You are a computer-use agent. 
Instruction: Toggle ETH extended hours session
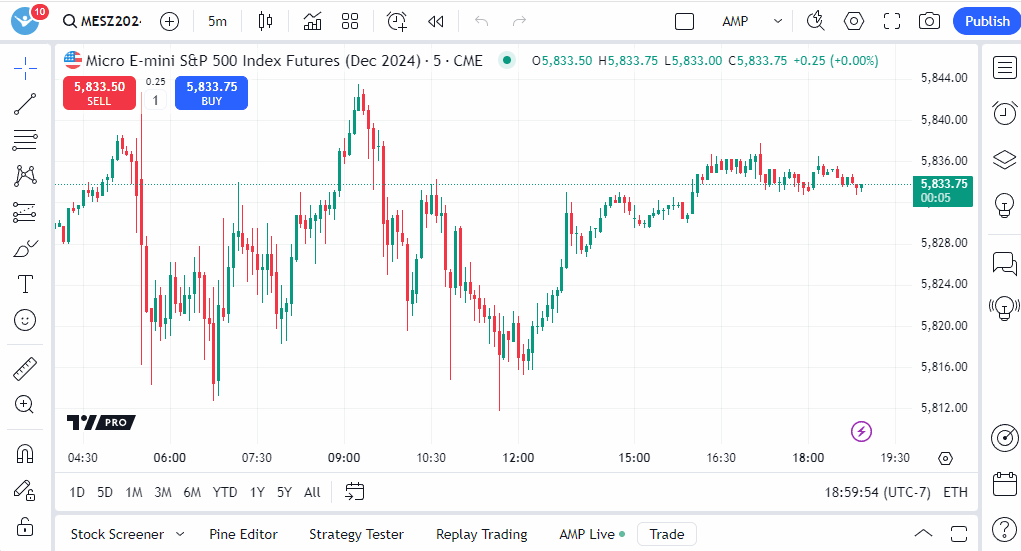click(x=955, y=492)
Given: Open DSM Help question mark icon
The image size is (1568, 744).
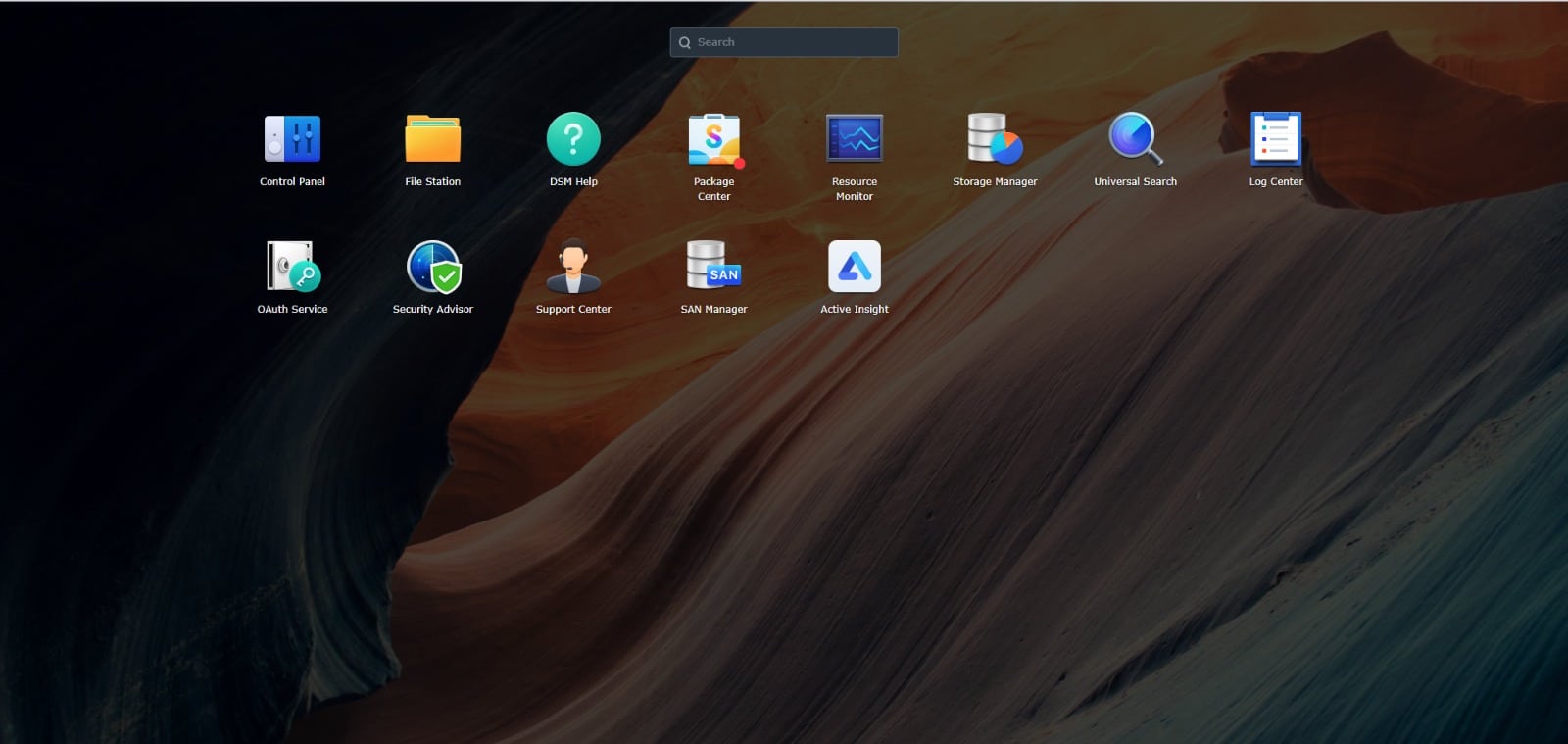Looking at the screenshot, I should pos(573,139).
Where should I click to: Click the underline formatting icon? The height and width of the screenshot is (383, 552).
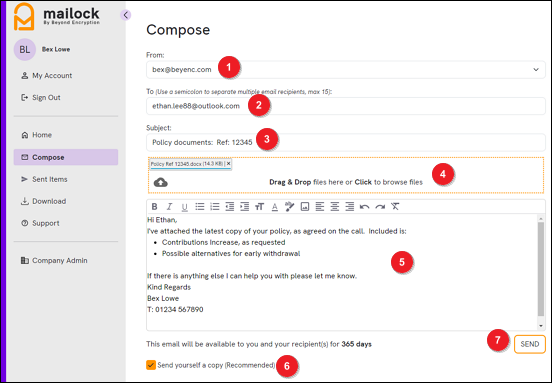184,207
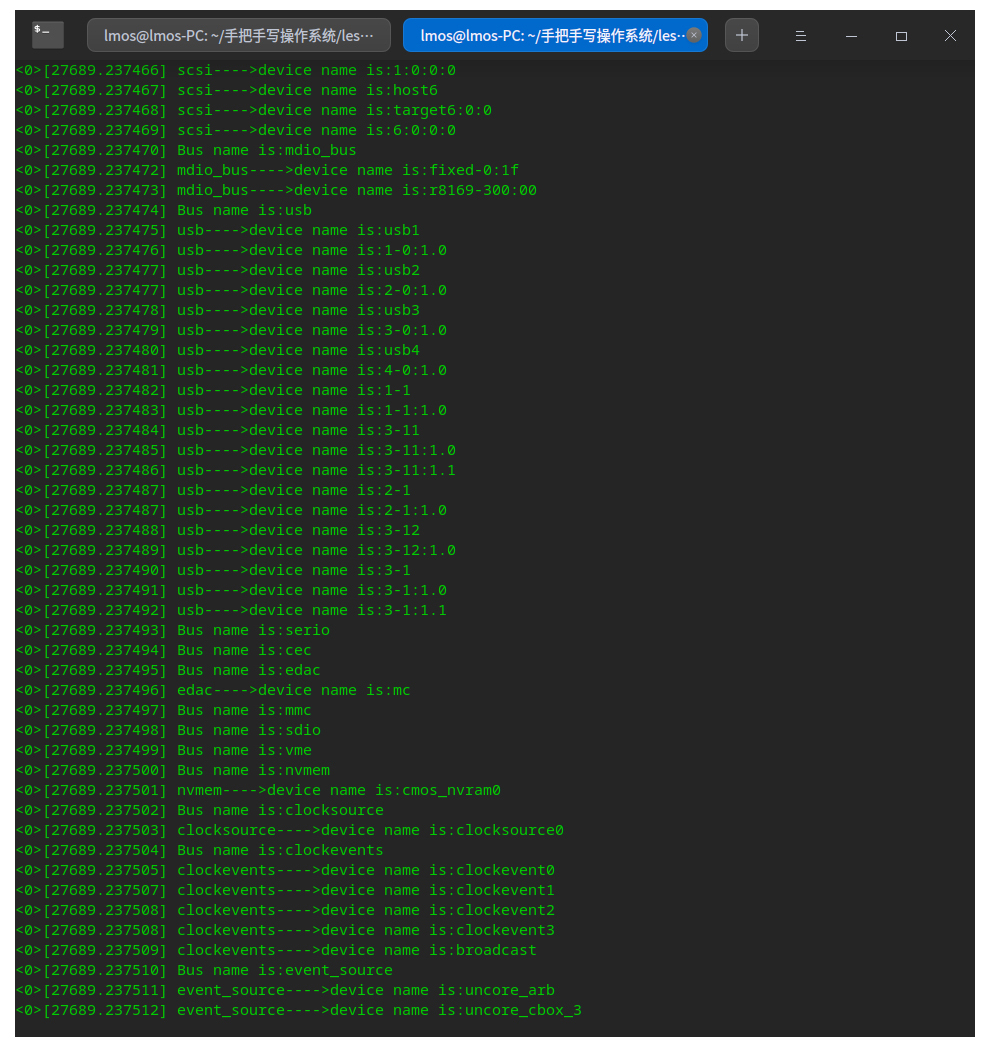Open the hamburger main menu
This screenshot has width=990, height=1047.
pyautogui.click(x=801, y=35)
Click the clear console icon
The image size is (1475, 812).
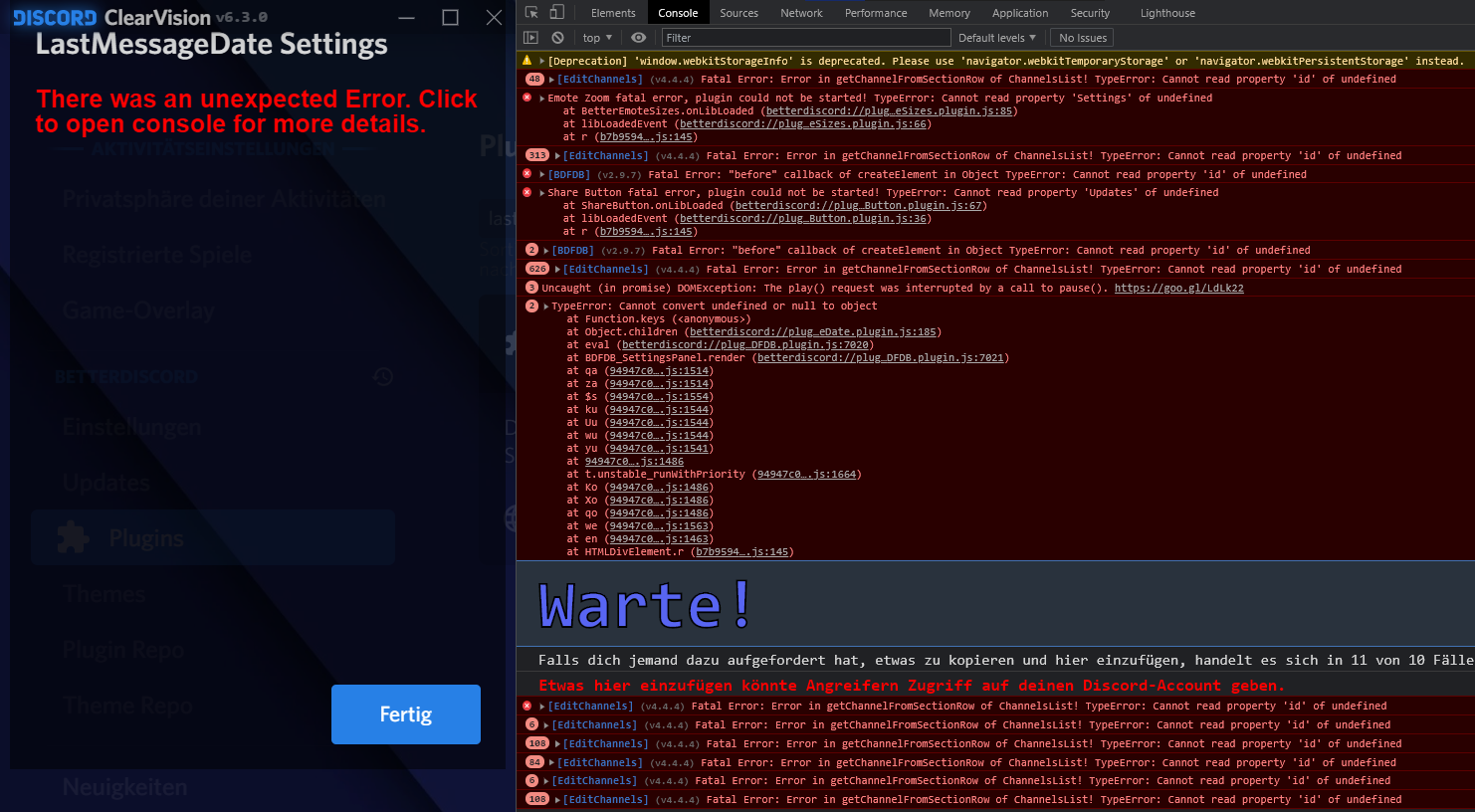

* Assignment
Return all the data exactly, pictures omitted.

* Worked solution
You are a computer-use agent. 
Instruction: Toggle ETH extended hours session
click(x=955, y=492)
Given: Open DSM Help question mark icon
The image size is (1568, 744).
Looking at the screenshot, I should pos(573,139).
Where should I click to: Click the underline formatting icon? The height and width of the screenshot is (383, 552).
184,207
Open the hamburger main menu
This screenshot has width=990, height=1047.
pyautogui.click(x=801, y=35)
Click the clear console icon
The image size is (1475, 812).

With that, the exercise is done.